Exercise brief:
In the records below, find the line that contains "You are a computer-use", then write out that line and each one after it exactly, up to and including the last.

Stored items
┏━━

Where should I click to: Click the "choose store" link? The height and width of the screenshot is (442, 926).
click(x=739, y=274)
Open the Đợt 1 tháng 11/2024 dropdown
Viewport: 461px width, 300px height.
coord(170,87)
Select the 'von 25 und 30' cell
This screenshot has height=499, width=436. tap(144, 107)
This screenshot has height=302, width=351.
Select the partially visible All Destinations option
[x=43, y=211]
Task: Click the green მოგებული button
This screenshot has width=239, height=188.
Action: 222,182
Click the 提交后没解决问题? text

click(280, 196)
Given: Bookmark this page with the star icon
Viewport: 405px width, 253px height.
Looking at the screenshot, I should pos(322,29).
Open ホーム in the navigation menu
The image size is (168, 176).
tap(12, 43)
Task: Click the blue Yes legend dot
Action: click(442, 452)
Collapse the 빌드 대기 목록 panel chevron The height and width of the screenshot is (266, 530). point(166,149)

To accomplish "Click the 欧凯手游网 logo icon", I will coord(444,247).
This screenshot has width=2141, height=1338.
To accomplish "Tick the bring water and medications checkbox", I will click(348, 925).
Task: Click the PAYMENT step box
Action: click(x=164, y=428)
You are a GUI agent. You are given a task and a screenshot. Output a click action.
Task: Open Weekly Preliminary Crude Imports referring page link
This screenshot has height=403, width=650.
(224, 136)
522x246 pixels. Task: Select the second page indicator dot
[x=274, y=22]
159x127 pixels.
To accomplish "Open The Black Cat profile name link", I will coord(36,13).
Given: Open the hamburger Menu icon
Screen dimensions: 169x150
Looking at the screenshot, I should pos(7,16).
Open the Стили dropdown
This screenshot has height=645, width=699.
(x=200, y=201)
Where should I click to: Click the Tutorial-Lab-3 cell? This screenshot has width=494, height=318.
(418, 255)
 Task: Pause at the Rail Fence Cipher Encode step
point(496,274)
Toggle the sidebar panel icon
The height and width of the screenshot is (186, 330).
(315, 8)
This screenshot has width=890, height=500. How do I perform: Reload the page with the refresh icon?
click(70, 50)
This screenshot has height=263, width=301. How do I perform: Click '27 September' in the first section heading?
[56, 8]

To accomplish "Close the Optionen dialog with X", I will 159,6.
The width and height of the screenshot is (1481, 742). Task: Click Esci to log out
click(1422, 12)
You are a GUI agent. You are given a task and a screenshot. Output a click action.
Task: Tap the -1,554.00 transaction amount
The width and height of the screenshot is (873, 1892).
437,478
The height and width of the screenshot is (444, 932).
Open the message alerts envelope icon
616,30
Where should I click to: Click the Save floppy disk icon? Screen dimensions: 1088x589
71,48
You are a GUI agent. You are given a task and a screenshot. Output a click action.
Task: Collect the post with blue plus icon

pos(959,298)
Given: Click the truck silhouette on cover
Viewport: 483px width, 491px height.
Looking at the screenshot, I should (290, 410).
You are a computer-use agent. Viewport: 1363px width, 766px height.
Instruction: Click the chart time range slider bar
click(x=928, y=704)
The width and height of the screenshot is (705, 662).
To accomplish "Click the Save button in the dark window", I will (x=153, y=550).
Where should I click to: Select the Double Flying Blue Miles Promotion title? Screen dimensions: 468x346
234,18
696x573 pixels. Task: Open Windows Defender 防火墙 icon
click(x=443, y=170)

┗━━

Solution below:
You are a computer-use agent. Viewport: 1363px width, 766px height.
Instruction: Click the chart time range slider bar
click(x=928, y=704)
The width and height of the screenshot is (705, 662).
To accomplish "Click the Save button in the dark window", I will (x=153, y=550).
Where should I click to: Select the Double Flying Blue Miles Promotion title? Screen dimensions: 468x346
234,18
696x573 pixels. Task: Open Windows Defender 防火墙 icon
click(x=443, y=170)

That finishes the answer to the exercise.